### Listed records
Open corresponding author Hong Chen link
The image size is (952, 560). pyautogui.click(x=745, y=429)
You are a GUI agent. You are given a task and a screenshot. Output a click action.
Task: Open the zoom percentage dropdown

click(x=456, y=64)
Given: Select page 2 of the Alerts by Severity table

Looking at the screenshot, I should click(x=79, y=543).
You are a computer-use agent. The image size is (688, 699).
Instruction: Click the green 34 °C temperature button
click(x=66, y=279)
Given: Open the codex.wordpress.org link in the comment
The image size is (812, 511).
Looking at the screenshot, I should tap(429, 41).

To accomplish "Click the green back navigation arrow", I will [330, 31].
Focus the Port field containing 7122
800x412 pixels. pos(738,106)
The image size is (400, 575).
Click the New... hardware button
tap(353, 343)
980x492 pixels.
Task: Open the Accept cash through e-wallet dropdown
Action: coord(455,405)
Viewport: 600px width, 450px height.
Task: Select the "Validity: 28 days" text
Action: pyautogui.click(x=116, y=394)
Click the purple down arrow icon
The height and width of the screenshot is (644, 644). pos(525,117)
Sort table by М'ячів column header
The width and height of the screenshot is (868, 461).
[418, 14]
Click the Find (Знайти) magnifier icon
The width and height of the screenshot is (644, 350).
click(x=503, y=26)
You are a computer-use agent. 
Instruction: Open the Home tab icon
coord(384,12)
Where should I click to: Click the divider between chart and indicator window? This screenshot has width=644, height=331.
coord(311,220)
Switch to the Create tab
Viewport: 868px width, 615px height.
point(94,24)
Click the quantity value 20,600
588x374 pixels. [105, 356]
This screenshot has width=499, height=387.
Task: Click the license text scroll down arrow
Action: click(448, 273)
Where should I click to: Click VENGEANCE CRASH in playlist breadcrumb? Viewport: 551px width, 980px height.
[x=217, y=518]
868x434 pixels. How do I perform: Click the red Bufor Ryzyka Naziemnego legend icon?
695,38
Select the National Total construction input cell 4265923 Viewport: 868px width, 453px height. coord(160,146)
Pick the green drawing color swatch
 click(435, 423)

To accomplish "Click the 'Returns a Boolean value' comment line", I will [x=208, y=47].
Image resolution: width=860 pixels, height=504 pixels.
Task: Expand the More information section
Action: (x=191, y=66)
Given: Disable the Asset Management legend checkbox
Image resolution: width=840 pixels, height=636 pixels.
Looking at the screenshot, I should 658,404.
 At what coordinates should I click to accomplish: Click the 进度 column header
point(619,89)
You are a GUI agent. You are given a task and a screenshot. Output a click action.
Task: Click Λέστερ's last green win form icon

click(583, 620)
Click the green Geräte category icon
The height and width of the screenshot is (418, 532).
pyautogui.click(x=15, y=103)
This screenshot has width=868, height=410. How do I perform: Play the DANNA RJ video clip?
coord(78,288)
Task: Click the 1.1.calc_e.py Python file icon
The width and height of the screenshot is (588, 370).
######
What is needed: Return all lines in the data that include the word "agent".

Output for this exercise:
You are a GUI agent. You are given a task and a screenshot. Output a click action.
You are a computer-use agent. The image size is (688, 699).
You are a computer-use agent. 
You are a GUI agent. You are given a task and a screenshot. Output a click action.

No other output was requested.